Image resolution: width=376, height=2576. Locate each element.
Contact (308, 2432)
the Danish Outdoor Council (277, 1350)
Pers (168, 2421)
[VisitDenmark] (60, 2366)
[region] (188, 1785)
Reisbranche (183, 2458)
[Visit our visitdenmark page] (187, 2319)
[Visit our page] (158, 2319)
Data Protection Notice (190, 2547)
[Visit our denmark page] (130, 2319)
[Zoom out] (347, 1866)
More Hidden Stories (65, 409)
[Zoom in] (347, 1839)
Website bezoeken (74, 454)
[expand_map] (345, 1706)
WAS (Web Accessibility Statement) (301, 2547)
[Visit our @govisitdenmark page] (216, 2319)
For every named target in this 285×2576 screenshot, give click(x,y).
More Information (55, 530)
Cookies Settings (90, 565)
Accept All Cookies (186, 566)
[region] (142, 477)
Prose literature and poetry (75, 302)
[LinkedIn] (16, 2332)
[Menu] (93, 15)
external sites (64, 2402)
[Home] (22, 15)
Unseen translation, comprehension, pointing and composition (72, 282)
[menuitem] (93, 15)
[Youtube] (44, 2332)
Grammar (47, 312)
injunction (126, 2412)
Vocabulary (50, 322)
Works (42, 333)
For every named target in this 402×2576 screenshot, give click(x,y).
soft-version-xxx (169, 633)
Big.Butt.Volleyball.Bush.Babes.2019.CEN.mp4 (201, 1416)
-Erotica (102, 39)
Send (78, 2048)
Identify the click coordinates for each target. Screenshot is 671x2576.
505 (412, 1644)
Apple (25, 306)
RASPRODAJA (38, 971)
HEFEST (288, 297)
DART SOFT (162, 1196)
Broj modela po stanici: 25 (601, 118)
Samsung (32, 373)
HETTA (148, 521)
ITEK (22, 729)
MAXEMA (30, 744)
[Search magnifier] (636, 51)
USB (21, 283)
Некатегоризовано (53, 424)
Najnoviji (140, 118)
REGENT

# [Action item]
From the first line of the records to the line containing "[Visit our denmark page] (130, 2319)", inclusive, transcribe everything exactly and leave out the rest.

# [Response to this task]
Image resolution: width=376, height=2576. Locate each element.
Contact (308, 2432)
the Danish Outdoor Council (277, 1350)
Pers (168, 2421)
[VisitDenmark] (60, 2366)
[region] (188, 1785)
Reisbranche (183, 2458)
[Visit our visitdenmark page] (187, 2319)
[Visit our page] (158, 2319)
Data Protection Notice (190, 2547)
[Visit our denmark page] (130, 2319)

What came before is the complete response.